I'm afraid that history does not support your predictions about the fall of America. I say that with not the slightest pride. I honestly hope you are right. (Though I have more confidence in a resurgent Europe being the world's next major power) I'm personally not at all concerned about power and influence. I want freedom. And because the U.S. is set to create an Empire of Information, we stand to be the greatest threat to freedom the world has ever known. I cannot and will not support that Empire.
MS is/was a substantial share holder in SCO. In fact, it wasn't until 1999/2000 that SCO removed MS's CFO from SCO's board of directors.
Maybe MS is using their position here to put some pressure on Linux?
US monopolies on "intellectual property" vanish as soon as significant foreign players decide not to go along. The UK was far ahead of the US early in the 19th century. How did the US catch up? By ignoring British patents and copyrights, and smuggling manufacturing equipment out of Britain and cloning it. The Chinese don't even have to bother with that, as US corporations are setting up manufacturing operations in China.
In another few years, the Chinese can just say that they want to negotiate new terms: they'll happily continue to sell the Americans practically everything, as almost every manufactured good consumed by Americans is made there. But they want to pay vastly less to American copyright and patent holders. If there's no deal, they just pay nothing at all: the US could try to forbid Chinese exports, and watch its entire economy collapse, because too many basic necessities are available from nowhere else.
Similarly, Europe is running a big trade surplus against the US: Americans buy much more from Europe than they sell to Europe. This means that American companies need access to European markets far more than vice versa, putting the EU's regulatory authorities in a position of power. The US has evidently abandoned the antitrust concept, but you'll soon see the EU insisting that American companies break up, and winning.

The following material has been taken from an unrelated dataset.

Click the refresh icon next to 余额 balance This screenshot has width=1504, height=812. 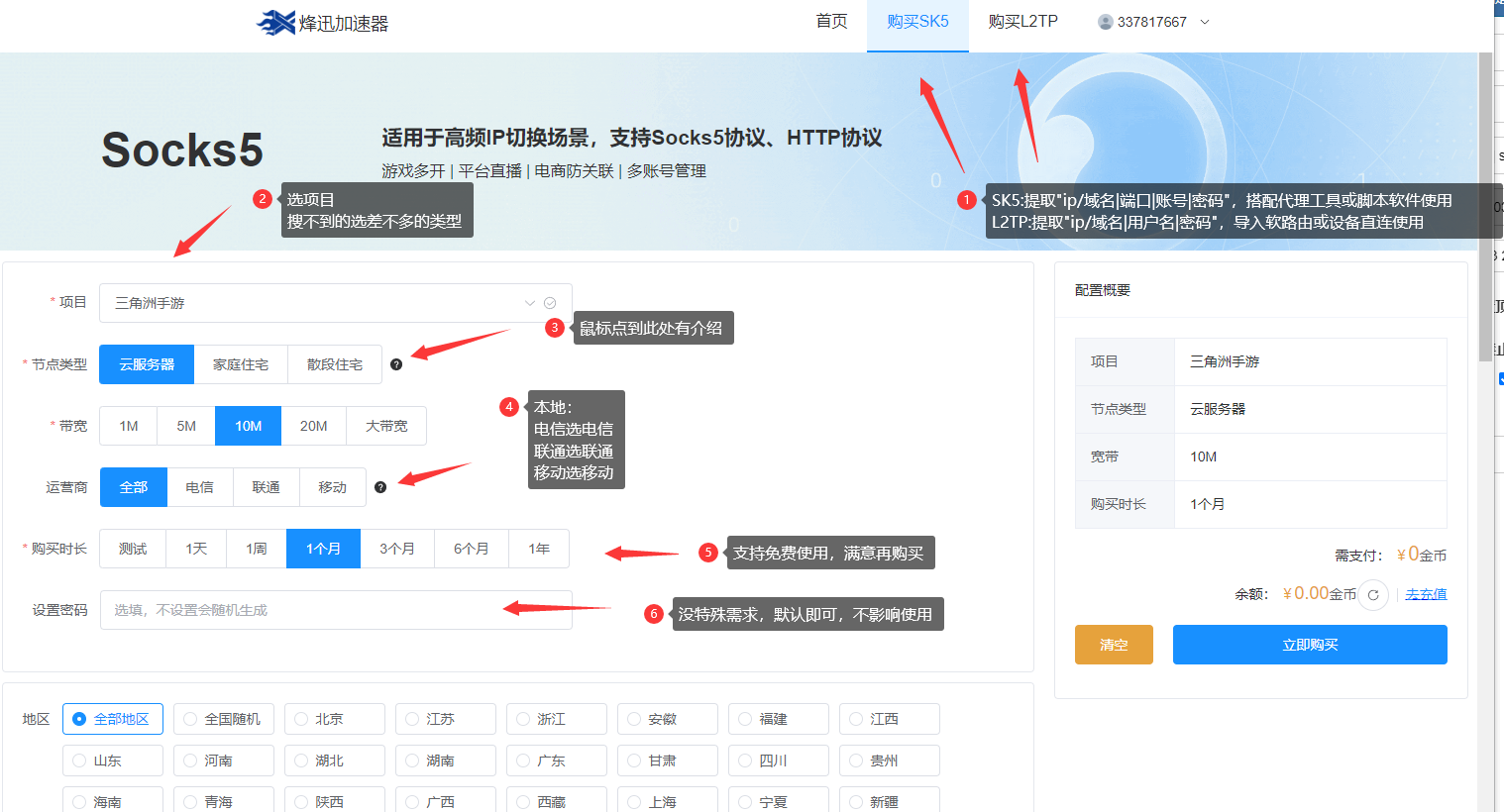(x=1372, y=595)
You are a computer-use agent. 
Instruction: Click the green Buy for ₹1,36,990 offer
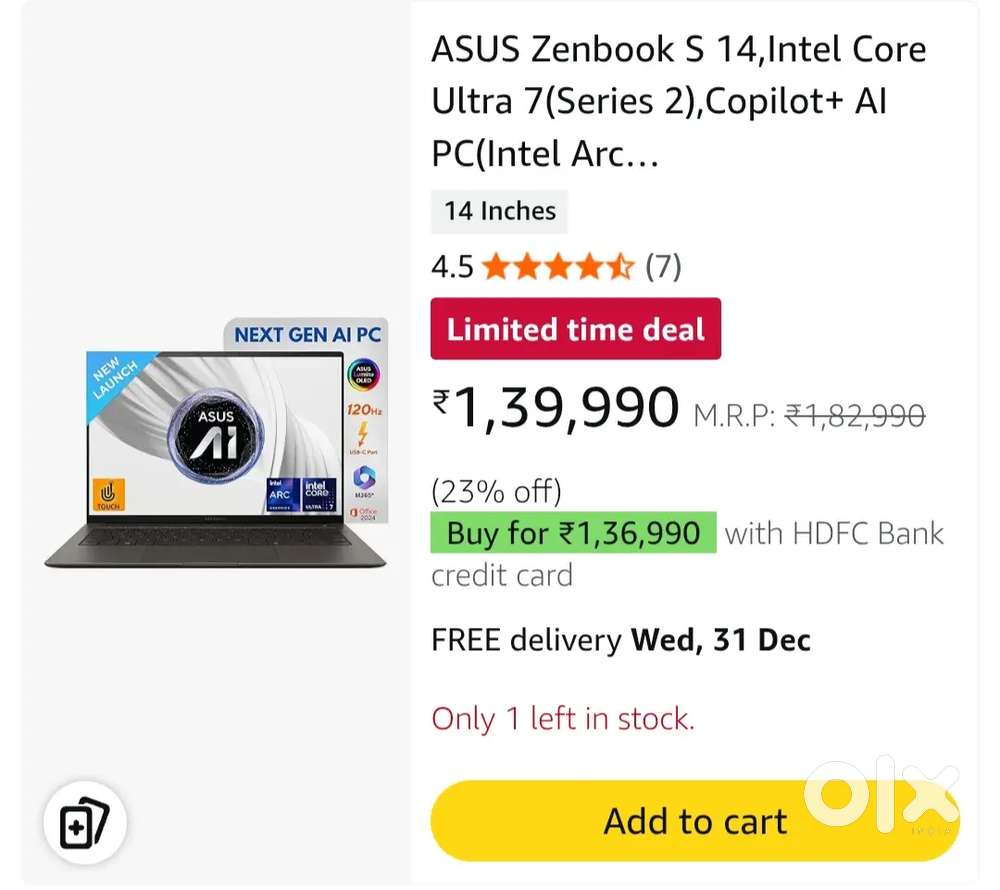click(573, 533)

We all know the historic MS/SCO link over Xenix. It would be great ploy by a sinking SCO ship to succesfully execute a patent claim over Linux implementations - so as to position themselves as an MS aquisition target.
This is no more inconceivable than the recent, successful coup against Constitutional rule in the United States...
"Flyin' in just a sweet place,
Never been known to fail..."
When i was a poor student, I had fond wishes of running a UNIX machine, just to learn about it. I priced out suns, decs and even looked at abused 3b2's. if my pennies were dollars, i might have been able to think about this... but they weren't, and i scriped every penny for a LONG time and bought a machine to put linux on, just to play with...
Does it mean anything that back in 1994, AT&T did not push the "patent" coverage, ie sue, sue, sue (or get an injunction to stop development) ?
Does it matter that when Novell bought the IP that it did not enforce the patent?
IIRC, version 0.12 was circa 1991. this is twelve years of non-enforcement.
On another note, It would be interesting to see what "core unix ip patents" they would cite, as they might be applicable to many other operating systems (windows?)
Also, linux implements POSIX, which is a ISO or ANSI standard, right? Are there other such standards which are patented?